The law faced a narrow defeat at the ballot box.

The GMA maintains it broke no laws.

“Washington law treats trade associations contributing their own funds as single entities for disclosure purposes,” it noted.

Documents were unsealed from the ongoing court case, which provide a behind-the-scenes look at the planning and funding of the GMA’s “No on 522” campaign. The GMA did, eventually, with much prodding, reveal its donors a few weeks before the vote. The move did not get much publicity at the time.

But now, with dollar amounts to go with names, the issue is renewing interest, as the public is seeing just how much some very household names were willing to pay to keep GMO labeling out of the market.
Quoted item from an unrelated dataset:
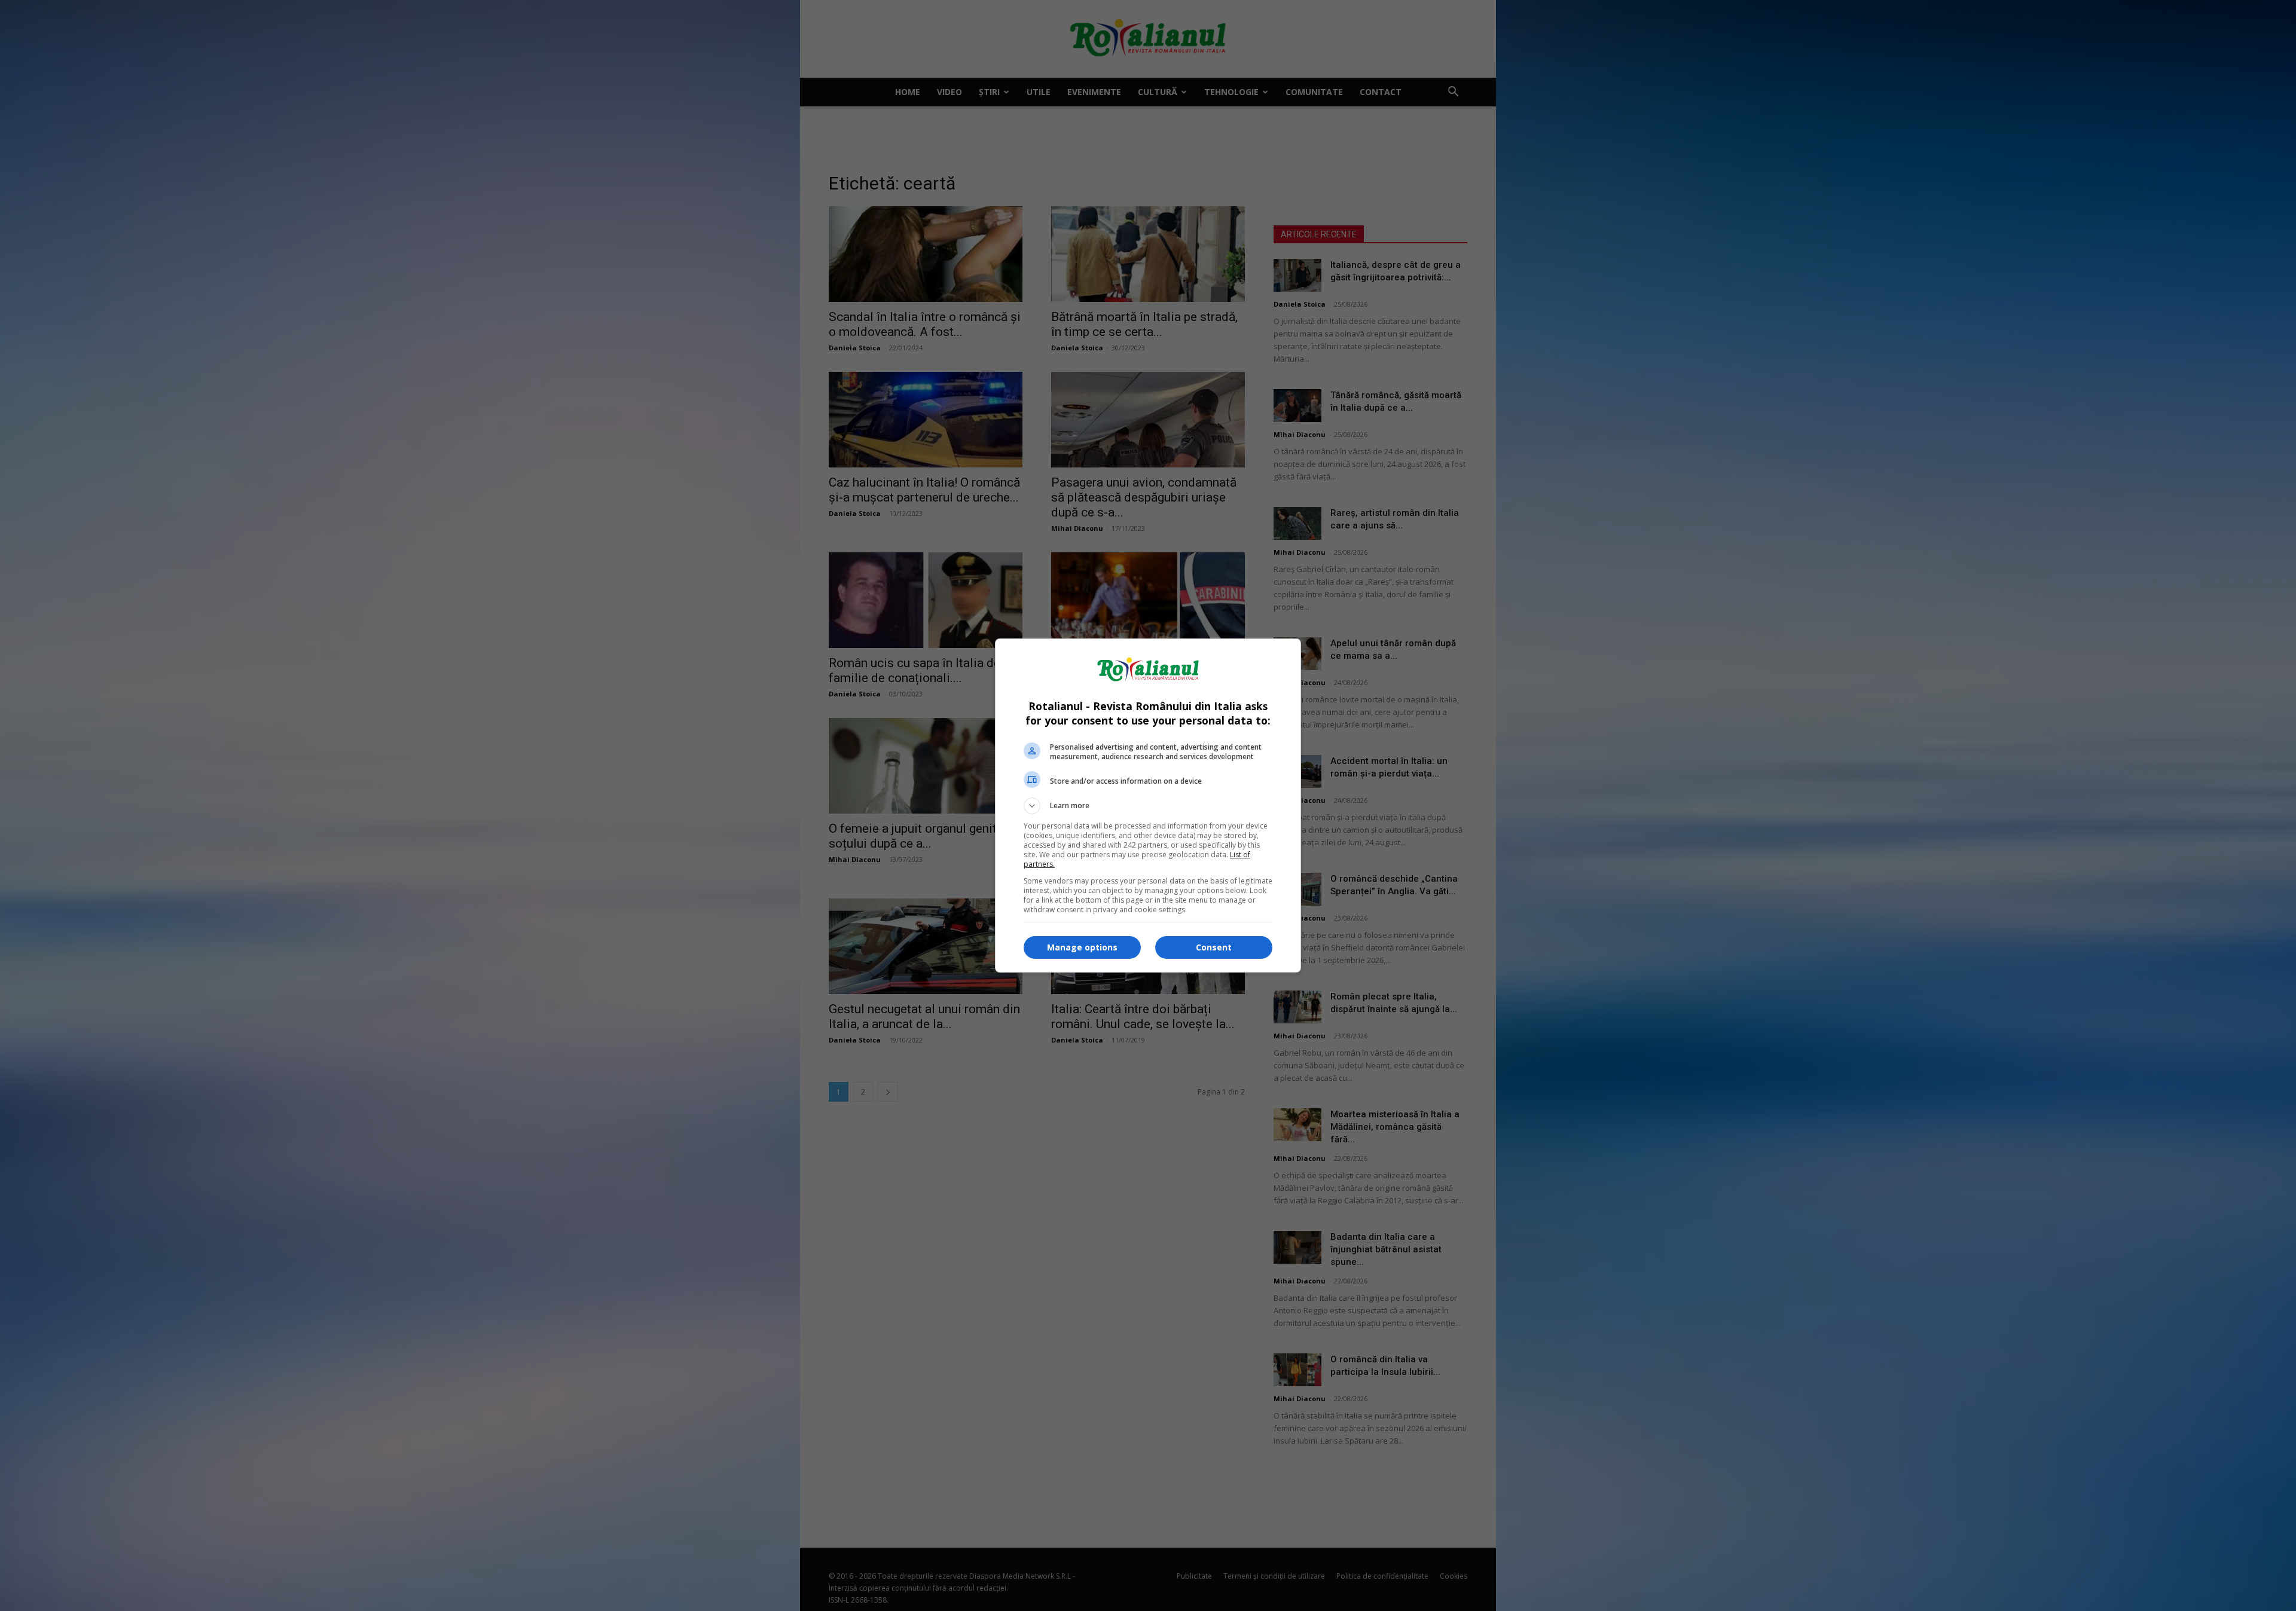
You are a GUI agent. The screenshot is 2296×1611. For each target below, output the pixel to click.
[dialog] (1148, 805)
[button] (1148, 805)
Pepsi was in for $1.7 million, General Mills chipped in $646,000, Nestlé USA dropped $1.1 million and Coke threw in $565,000. Hershey, Kellogg, Campbell and Smucker’s were also on the list.

The legal issue is over an $11 million fund the GMA established in 2013 — the Defense of Brands fund — namely, for education around GMO food and for fighting labeling initiatives like the one in Washington.

According to the GMA, the fund was created that way to “provide greater budgeting certainty to the companies, while also shield[ing] individual companies from public disclosure and possible criticism.”

Which, according to Ferguson, amounts to a fancy way for big corporates to hide their involvement and avoid public comments on their lobbying choices.

The GMA says its actions were legal and has formally moved for charges to be dismissed.